The Rosett Report

It's Called Nuclear Blackmail

Now we’re hearing that North Korea’s Kim Jong Il regrets he conducted a nuclear test. That’s like Tony Soprano dropping by your shop with his hand out, and saying he is — oops — sorry he just test-fired a bullet past your head.

This is a shakedown, in which Kim has just succeeded in notching up his negotiating position to include a radioactive new bargaining chip. The idea is that if we now do what he wants, he won’t conduct any more nuclear tests… at least not until the next time he decides he wants to. And what have we got? The U.S. and its allies are now waving around a limited and leaky UN resolution for sanctions on North Korea, which China might sort of somewhat sometimes maybe enforce as it chooses — or not. And we now appear to be heading for more of those six-way talks, where nations such as the U.S. and Japan are by their nature constrained to honor their agreements, while any promises Pyongyang might make will mean no more than they have before — which is to say, they will be worthless.

North Korea’s regime has used this kind of brinksmanship for years to boost its importance in the world, strengthen its grip at home, and create a situation in which the Free World endlessly seeks to engage Pyongyang at the bargaining table. Over the past decade, this has meant the U.S. and others offering round after round of concessions, which Kim then incorporates into his own intricate maneuvers, both foreign and domestic, to stay in power.

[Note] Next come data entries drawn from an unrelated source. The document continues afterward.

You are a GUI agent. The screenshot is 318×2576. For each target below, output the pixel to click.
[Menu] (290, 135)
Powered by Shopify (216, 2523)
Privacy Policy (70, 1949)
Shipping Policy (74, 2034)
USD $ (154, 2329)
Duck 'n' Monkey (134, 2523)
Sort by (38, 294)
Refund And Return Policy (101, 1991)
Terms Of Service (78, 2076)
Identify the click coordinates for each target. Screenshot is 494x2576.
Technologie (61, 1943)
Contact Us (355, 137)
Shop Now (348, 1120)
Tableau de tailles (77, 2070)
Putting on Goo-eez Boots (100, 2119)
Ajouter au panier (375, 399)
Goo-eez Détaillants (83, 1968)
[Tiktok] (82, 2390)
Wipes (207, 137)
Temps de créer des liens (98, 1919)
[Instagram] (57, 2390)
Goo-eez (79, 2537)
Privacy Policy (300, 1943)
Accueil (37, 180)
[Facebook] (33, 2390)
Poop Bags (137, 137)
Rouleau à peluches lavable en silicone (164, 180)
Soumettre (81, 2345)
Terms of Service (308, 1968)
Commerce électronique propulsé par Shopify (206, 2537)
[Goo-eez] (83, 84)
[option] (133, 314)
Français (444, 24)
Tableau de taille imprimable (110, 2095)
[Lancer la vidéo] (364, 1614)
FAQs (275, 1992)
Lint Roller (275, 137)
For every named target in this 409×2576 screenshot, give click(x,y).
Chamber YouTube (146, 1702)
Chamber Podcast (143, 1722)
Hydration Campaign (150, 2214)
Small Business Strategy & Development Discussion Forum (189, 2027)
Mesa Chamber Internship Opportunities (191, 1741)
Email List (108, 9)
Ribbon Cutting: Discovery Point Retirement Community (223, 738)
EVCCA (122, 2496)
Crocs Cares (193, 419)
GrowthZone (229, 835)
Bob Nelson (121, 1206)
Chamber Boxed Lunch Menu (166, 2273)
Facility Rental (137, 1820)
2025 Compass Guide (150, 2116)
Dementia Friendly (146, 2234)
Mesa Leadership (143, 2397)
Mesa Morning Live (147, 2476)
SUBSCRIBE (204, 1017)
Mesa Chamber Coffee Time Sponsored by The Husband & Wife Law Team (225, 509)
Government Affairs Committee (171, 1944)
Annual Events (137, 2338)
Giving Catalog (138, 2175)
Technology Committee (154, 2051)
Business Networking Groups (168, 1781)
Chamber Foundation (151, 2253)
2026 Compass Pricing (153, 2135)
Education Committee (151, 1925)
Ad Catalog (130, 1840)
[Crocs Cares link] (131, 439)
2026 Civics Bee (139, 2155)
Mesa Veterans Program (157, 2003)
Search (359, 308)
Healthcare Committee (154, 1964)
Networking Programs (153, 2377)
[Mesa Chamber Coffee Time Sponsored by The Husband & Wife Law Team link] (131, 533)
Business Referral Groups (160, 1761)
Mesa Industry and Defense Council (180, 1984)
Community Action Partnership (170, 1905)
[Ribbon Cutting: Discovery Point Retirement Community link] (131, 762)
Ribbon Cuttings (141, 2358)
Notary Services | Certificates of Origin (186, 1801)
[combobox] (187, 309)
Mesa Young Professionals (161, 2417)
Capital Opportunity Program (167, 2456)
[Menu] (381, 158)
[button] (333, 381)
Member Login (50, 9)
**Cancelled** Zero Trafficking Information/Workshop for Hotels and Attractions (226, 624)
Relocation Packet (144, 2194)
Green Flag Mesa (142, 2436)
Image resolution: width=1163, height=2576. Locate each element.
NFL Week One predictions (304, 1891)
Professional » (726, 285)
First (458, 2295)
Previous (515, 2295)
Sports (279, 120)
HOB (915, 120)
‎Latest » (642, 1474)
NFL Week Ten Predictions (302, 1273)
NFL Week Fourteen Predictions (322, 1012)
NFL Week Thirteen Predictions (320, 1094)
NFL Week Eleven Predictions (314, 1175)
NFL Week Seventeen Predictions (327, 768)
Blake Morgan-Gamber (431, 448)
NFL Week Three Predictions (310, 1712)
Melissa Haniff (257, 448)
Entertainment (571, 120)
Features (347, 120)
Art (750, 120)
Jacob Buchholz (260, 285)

Along with pouring the foundations for two turn-key nuclear reactors for Kim, sending free fuel, free food, and in 2000 dispatching Madeleine Albright to cozy up to Kim in Pyongyang, these concessions have included the morally bankrupt and politically blind policy of dismissing as a side-show such abominations as the North Korean gulag, and the famine under Kim’s repressive policies in which during the late 1990s an estimated one to two million North Koreans died. For an excellent history and analysis of Pyongyang’s tactics, see the book “Over the Line: North Korea’s Negotiating Strategy,” by Chuck Downs. Writing in 1999, the era in which talks with North Korea were “Four Party” instead of “six-way,” Downs details how North Korea’s regime, which uses a mix of shocking acts and bad-faith negotiations to wring concessions meant “exclusively to ensure its survival, extend its power, and enhance its control.”

It’s worked so far. And, you can bet on it, Iran’s Ahmadinejad and his comrades are taking copious notes.